Coordinate data for items:

»»

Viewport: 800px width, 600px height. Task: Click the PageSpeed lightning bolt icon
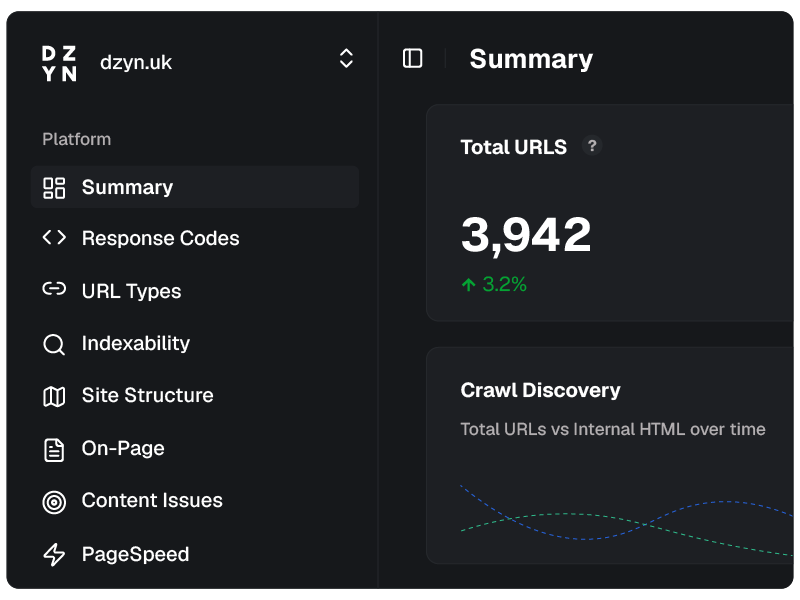pyautogui.click(x=54, y=554)

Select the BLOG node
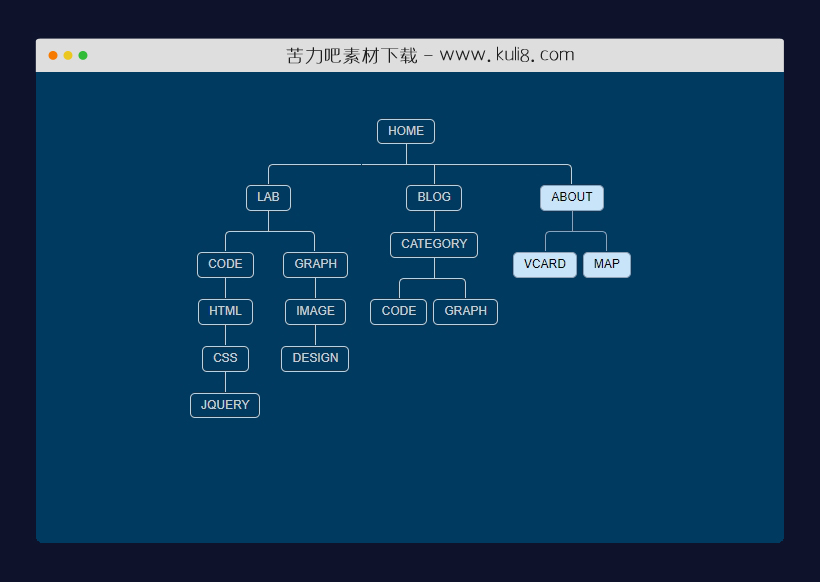pyautogui.click(x=433, y=197)
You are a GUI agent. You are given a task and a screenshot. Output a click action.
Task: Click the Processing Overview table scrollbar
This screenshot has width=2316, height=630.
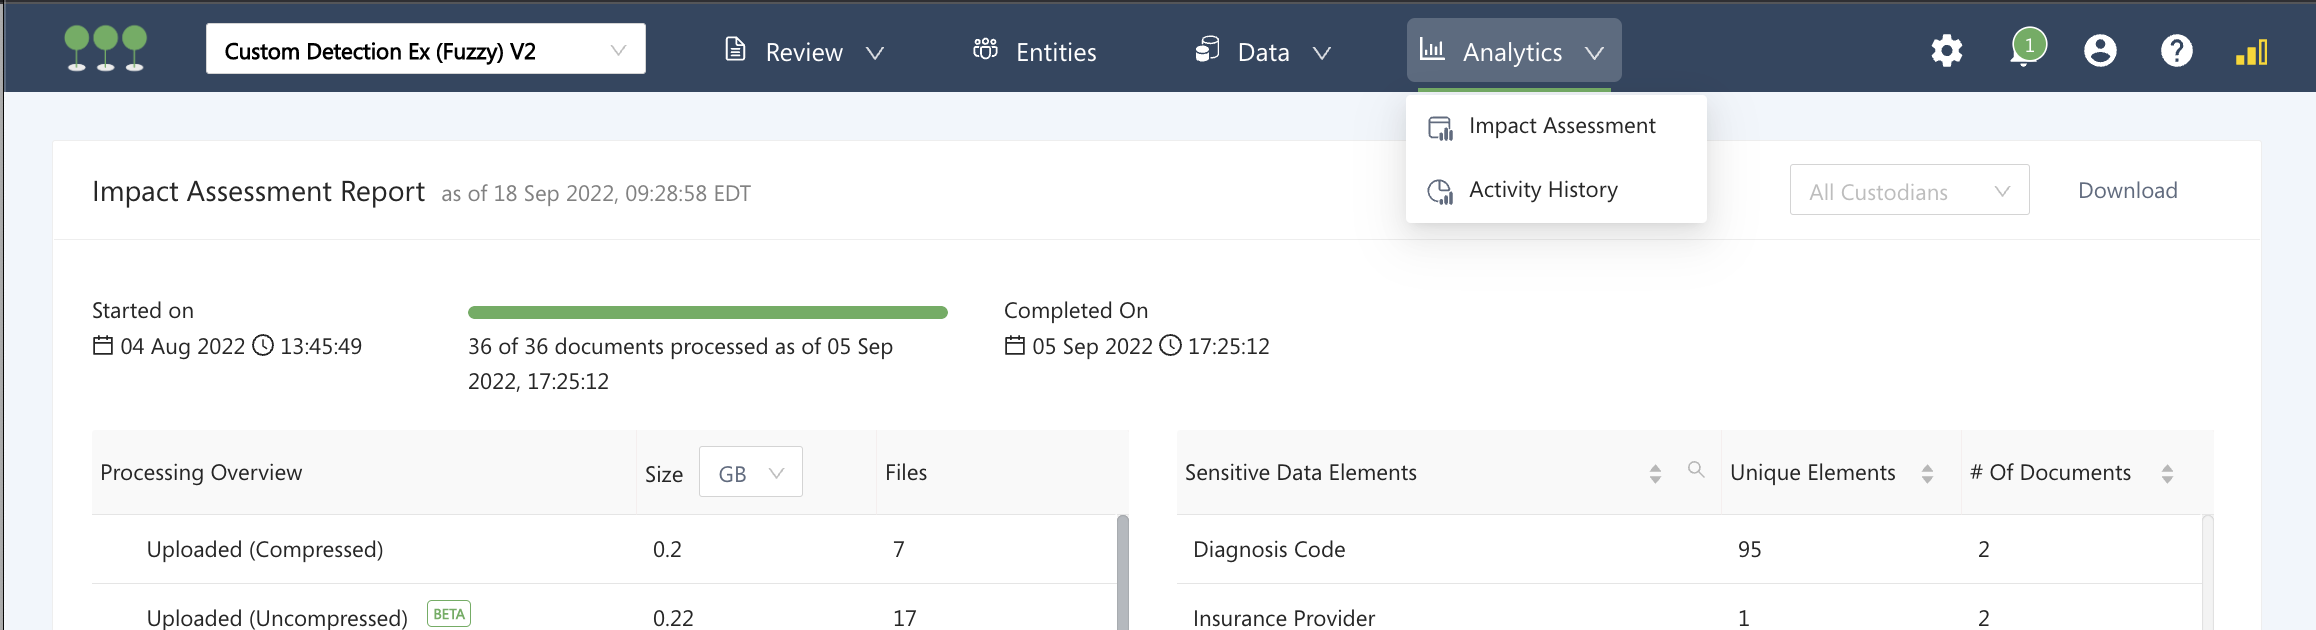(1122, 572)
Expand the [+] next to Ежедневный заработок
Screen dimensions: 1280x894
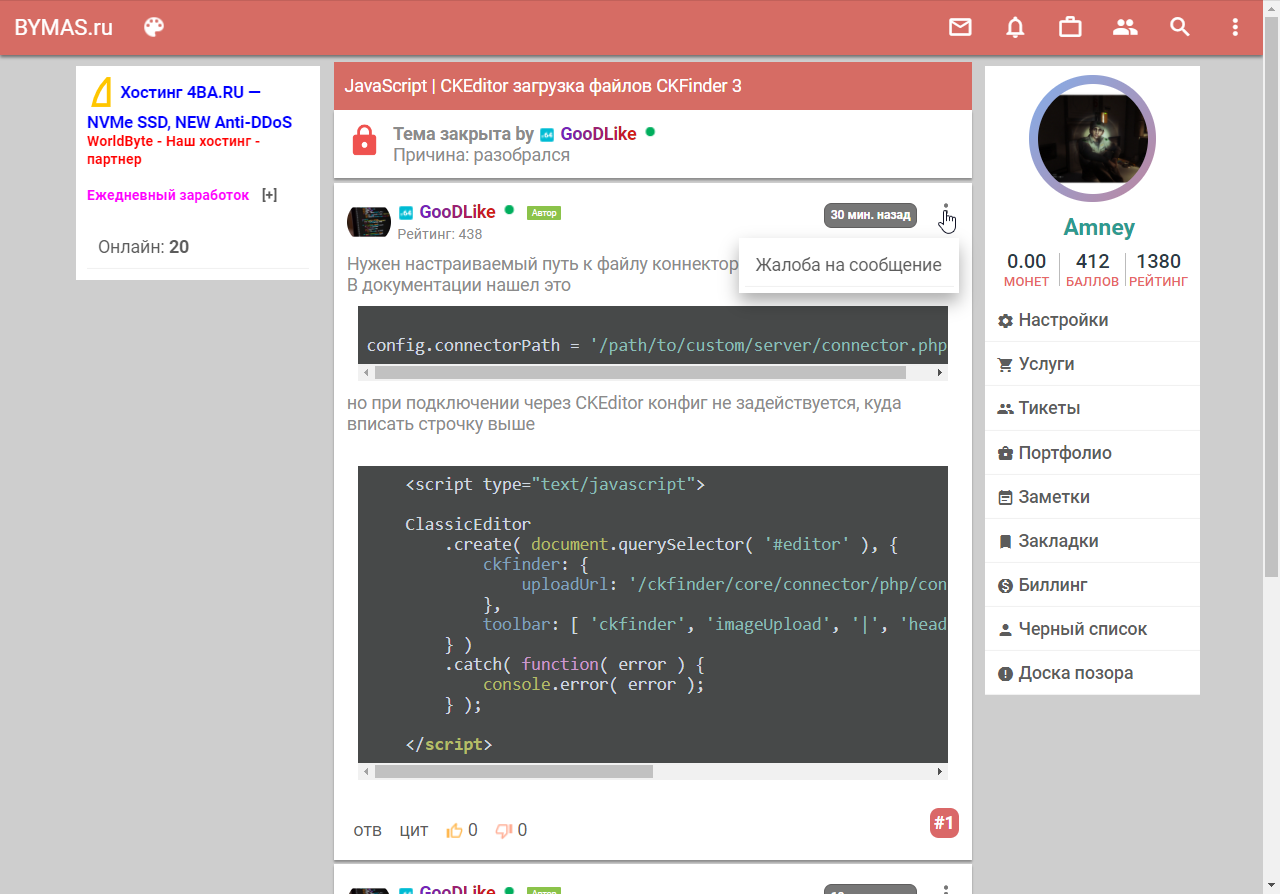click(x=269, y=195)
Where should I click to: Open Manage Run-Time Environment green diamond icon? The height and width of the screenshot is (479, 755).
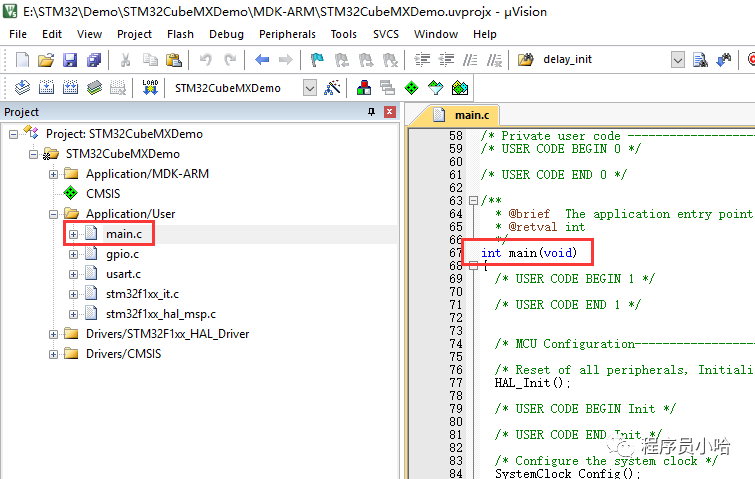click(x=411, y=88)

««

_Instructions to follow_
Rewrite the records above as a two-column CSV with the headers "instruction" and "action", giving one row per record. Enclose each field in quotes, turn line breaks into spaces and leave out the pictures.

_Task answer_
instruction,action
"Viewport: 800px width, 600px height. Task: Click the PageSpeed lightning bolt icon","pyautogui.click(x=54, y=554)"
"Select the BLOG node","pyautogui.click(x=433, y=197)"
"You are a GUI agent. You are given a task and a screenshot. Output a click action. Task: Click the Processing Overview table scrollbar This screenshot has width=2316, height=630.","(1122, 572)"
"Expand the [+] next to Ежедневный заработок Screen dimensions: 1280x894","click(x=269, y=195)"
"Where should I click to: Open Manage Run-Time Environment green diamond icon? The height and width of the screenshot is (479, 755).","click(x=411, y=88)"